Apparently we have all been deceived. A much-discussed recent article by Piketty and Lucas Chancel titled Indian Income Inequality, 1922-2014: From British Raj to Billionaire Raj? denies that liberalization has been good for the poor in India. Put simply, their paper reveals that while the real annual average growth in income per adult for the bottom half of the population was 2.2% between 1951 and 1980, it fell to 1.94% between 1980 and 2014 (see the graph 1). In other words, the bottom half of the population experienced higher income growth in the decades before liberalization than in the decades after. Of course, their incomes also increased after liberalization, but at a slower pace than before. Were those supposedly socialist decades really better for the poor?
The newspaper is also not optimistic about the situation of the “middle class”. He finds that what he calls the middle 40% of the population (this is a bit of a misnomer because he refers to individuals above the bottom 50% and below the top 10%.) neither very well done of liberalization.
The average annual growth in real income per adult for this “average 40%” was 1.9% between 1951 and 1980, which rose to 2.02% between 1980 and 2014. The increase was only 0 , 12% per year, an increase of any self-respecting worker in the formal economy, one would make fun of the formal economy.
Piketty and Chancel do not deny that overall growth increased after liberalization. According to the document, the real average annual growth per adult for the whole population during the period 1951-1980 was 1.7%, well below the growth of 3.25% recorded during the period. 1980-2014.

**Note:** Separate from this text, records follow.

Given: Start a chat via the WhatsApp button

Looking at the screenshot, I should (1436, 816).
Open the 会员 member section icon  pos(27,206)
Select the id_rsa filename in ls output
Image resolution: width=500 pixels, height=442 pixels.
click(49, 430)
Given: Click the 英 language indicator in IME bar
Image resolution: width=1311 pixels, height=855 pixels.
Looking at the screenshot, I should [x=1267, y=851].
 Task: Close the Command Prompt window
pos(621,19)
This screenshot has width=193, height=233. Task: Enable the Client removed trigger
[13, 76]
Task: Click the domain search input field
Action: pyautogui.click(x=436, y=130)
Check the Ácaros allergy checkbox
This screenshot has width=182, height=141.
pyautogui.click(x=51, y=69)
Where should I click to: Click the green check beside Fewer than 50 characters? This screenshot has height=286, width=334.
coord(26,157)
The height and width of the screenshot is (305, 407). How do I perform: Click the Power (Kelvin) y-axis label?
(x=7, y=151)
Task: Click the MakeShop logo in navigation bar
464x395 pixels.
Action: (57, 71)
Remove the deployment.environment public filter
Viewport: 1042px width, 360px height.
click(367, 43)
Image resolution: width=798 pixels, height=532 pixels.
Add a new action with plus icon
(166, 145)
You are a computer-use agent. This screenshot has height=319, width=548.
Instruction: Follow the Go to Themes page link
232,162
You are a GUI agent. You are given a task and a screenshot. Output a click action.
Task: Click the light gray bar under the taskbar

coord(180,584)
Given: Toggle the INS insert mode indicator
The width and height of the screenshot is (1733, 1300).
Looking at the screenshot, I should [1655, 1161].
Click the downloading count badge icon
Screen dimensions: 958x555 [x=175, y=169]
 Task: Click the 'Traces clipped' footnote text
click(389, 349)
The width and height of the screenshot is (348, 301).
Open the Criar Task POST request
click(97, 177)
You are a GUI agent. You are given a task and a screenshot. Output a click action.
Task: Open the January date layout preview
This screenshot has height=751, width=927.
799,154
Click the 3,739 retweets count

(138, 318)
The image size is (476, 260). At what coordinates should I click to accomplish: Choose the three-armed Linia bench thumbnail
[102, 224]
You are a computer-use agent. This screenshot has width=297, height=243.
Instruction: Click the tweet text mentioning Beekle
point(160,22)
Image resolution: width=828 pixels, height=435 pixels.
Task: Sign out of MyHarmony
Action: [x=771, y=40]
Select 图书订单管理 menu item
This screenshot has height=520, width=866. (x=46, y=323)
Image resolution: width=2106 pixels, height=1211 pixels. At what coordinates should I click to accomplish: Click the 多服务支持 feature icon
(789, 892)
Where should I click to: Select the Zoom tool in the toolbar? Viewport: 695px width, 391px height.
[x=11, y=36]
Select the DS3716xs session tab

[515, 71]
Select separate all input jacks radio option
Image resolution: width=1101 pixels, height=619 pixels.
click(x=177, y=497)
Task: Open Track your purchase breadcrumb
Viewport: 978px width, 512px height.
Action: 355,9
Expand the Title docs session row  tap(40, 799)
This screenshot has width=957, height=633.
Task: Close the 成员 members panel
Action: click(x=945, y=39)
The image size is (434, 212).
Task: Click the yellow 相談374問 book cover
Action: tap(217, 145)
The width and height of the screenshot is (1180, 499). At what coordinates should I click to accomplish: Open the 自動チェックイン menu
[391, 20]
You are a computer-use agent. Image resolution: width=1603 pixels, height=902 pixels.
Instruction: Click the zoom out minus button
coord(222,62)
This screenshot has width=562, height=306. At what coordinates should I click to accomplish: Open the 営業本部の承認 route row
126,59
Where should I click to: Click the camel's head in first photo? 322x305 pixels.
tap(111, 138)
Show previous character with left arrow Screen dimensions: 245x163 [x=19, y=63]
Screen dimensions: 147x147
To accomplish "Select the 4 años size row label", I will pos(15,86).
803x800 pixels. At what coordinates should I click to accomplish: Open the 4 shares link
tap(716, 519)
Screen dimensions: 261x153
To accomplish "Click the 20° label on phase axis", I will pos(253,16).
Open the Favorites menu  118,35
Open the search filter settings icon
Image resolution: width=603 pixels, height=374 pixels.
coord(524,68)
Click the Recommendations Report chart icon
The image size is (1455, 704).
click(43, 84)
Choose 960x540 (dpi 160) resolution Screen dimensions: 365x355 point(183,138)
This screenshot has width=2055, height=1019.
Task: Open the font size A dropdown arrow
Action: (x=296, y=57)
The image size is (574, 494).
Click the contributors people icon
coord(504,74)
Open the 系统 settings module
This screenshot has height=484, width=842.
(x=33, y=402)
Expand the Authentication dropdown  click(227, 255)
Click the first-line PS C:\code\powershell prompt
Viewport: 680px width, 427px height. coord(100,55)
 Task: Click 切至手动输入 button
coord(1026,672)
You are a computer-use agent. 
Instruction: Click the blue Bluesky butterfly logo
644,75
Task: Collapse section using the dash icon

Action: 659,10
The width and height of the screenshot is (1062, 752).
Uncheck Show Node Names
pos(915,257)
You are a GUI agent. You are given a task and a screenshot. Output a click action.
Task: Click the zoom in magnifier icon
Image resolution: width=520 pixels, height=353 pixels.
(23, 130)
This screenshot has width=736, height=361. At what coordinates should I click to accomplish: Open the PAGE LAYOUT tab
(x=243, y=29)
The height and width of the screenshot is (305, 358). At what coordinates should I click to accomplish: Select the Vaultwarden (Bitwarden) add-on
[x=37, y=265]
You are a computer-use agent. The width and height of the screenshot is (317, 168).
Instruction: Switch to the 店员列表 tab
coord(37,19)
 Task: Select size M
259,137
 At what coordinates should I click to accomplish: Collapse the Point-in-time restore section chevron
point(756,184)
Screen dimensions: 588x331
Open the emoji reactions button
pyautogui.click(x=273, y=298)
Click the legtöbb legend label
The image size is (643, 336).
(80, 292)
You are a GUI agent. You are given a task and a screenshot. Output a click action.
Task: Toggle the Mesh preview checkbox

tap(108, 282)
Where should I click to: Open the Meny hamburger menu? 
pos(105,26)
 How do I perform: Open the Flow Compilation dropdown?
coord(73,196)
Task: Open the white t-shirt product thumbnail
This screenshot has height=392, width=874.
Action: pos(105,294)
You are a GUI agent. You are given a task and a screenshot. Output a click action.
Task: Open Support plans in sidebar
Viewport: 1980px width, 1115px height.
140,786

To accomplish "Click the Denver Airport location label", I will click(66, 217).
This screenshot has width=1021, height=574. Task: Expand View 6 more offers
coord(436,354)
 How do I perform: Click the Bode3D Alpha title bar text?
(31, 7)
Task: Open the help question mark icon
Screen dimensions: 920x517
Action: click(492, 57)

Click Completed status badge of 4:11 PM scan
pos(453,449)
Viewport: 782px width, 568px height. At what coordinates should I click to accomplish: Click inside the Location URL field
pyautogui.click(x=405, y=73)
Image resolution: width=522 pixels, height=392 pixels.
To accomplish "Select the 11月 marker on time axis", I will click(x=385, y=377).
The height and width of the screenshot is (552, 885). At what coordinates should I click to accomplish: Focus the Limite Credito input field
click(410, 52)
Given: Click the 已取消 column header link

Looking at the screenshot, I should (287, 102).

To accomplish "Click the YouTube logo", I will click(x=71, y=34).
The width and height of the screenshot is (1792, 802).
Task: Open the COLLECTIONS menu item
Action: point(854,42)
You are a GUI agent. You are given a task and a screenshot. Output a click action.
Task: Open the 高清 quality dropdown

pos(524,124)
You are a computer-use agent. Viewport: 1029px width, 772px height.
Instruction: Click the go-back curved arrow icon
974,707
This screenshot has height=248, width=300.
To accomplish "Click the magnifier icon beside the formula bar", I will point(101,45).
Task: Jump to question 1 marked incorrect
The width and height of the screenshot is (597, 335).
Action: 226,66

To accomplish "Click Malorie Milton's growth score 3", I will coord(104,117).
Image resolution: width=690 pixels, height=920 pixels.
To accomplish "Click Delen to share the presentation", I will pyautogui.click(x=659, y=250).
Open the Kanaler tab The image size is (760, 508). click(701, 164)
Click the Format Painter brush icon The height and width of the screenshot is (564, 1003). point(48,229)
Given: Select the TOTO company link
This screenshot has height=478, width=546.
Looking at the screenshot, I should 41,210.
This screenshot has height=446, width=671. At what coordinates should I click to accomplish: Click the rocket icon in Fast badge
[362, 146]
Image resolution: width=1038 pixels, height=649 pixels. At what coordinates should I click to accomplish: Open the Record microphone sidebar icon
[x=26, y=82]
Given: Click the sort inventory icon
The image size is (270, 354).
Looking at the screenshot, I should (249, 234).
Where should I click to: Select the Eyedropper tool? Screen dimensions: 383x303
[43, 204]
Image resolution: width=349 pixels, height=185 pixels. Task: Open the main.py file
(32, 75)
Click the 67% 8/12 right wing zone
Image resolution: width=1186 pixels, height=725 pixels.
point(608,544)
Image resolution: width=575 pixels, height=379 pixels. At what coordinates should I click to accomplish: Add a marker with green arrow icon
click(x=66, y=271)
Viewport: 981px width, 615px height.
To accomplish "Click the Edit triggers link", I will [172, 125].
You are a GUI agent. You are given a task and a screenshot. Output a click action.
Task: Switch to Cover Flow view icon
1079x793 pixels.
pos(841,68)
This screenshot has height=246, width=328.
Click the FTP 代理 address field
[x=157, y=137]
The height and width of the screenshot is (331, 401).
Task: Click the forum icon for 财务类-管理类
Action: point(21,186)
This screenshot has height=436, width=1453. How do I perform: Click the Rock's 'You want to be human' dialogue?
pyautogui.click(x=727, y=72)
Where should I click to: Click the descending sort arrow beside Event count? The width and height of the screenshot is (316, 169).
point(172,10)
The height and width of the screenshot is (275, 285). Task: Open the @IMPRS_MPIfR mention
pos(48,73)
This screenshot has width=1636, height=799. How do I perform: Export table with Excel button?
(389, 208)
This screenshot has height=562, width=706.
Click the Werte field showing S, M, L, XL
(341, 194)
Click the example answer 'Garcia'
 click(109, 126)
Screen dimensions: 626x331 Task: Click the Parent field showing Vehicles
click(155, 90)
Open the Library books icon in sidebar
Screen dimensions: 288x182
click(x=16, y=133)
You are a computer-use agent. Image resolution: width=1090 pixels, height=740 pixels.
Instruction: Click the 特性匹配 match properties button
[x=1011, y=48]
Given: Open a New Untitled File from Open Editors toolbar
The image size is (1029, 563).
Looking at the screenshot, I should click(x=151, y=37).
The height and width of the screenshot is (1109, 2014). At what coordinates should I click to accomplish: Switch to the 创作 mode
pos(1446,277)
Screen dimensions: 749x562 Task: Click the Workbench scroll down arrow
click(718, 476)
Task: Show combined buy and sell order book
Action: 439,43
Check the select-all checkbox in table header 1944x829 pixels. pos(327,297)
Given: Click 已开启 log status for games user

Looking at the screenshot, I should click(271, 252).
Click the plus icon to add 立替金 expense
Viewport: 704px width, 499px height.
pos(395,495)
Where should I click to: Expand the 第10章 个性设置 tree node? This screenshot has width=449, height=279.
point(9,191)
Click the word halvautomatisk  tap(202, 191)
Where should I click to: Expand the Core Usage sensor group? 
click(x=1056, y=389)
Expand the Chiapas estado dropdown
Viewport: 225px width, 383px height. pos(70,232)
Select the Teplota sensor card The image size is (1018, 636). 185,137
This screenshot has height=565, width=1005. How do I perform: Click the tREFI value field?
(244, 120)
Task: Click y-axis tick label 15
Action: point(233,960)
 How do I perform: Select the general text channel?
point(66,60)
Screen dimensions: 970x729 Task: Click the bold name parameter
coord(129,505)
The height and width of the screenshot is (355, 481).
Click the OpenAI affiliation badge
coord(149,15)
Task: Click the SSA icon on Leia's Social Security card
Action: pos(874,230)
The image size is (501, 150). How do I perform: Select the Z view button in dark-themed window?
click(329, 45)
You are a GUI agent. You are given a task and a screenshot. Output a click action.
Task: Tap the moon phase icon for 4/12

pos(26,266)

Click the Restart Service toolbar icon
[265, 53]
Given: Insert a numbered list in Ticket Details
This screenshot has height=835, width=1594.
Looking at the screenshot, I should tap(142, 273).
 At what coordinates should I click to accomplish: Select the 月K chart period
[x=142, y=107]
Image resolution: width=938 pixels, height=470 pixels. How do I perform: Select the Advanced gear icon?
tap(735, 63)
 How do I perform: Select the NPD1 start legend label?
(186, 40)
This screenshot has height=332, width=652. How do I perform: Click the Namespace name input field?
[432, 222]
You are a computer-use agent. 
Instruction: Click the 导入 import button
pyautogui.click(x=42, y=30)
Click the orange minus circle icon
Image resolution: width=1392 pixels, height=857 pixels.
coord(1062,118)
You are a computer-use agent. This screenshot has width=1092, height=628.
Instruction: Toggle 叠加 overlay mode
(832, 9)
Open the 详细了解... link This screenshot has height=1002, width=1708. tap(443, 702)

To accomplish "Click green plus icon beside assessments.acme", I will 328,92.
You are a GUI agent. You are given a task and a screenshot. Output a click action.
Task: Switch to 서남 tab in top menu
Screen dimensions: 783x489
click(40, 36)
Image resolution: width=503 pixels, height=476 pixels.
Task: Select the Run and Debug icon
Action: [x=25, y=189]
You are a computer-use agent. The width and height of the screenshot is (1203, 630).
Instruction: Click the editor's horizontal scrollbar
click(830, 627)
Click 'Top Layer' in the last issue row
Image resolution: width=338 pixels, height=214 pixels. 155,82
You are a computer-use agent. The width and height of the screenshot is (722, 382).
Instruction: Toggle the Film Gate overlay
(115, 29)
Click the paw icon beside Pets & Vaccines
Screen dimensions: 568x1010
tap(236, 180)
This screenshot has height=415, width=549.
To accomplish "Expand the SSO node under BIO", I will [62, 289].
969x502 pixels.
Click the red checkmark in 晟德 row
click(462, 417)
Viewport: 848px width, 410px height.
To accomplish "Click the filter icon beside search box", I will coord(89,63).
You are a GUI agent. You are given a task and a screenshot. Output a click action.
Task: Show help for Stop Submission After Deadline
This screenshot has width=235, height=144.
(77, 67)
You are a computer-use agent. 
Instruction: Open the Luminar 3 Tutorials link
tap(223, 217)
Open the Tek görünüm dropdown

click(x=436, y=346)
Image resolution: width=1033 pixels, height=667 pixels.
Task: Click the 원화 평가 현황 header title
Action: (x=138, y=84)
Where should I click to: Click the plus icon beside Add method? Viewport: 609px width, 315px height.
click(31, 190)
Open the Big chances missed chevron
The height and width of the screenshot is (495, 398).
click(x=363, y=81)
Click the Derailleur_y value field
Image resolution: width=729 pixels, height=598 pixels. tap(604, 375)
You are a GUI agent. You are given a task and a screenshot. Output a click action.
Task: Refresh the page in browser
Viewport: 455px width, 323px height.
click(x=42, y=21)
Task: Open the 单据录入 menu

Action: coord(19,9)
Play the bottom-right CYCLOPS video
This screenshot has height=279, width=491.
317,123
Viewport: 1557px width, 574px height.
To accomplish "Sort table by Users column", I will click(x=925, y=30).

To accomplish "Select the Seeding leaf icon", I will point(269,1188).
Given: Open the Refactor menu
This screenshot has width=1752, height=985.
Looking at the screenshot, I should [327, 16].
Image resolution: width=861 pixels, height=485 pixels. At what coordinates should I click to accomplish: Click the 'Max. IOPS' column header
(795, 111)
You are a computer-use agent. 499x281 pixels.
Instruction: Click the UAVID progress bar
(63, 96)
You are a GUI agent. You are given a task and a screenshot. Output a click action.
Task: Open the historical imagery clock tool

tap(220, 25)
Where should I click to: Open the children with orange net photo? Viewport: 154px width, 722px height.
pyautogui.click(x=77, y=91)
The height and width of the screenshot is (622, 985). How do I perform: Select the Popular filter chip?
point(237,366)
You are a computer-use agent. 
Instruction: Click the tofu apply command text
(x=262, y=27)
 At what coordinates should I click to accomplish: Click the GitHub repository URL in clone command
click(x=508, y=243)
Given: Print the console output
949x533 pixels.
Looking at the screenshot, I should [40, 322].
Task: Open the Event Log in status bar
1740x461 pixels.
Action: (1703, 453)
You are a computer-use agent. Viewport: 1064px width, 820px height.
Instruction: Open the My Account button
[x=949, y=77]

So the question is, although overall growth is so much higher, how come those in the bottom 90% of the population saw a drop in income growth or just a minor improvement? The rather obvious answer is that the richest 10% of the population has captured the lion’s share of income growth.
Of the total income growth between 1951 and 1980, the poorest 50% of the population captured 28%, the “middle 40%” got 49%, while the richest 10% had to settle for s ” appropriate 24% of growth (see graph But these proportions changed radically after the start of liberalization in the 1980s. Between 1980 and 2014, the bottom half of the population obtained only 11% of the growth, The middle 40% captured 23% and the richest 10% captured two-thirds of the growth. With the richest 10% appropriating much of the increase in income, it is no wonder that the The rest of the population has benefited little from liberalization.It should also be noted that the richest 1% of the population captured 29% of income growth between 1980 and 2014.
Interestingly, China, which also embarked on liberalization after 1980, saw its average 40% capture 43% of income growth between 1980 and 2014. Growth there has been much more equal than it is. ‘in India, although this may in part be a legacy of the earlier Maoist era.
What is income inequality in India today? The document contains data for 2014, which shows that the average income of an adult in the richest 1% is about 70 times the average of the bottom half and 35 times that of the “middle 40%”.
The paper concludes that “Brilliant India” corresponds to the richest 10% of the population (around 80 million adult individuals in 2014) rather than the middle 40%. These results will be very controversial because they upset the established discourse on growth after liberalization. . It is certain that the debate will be lively and passionate. The full document is available here.
Manas Chakravarty examines trends and issues in financial markets.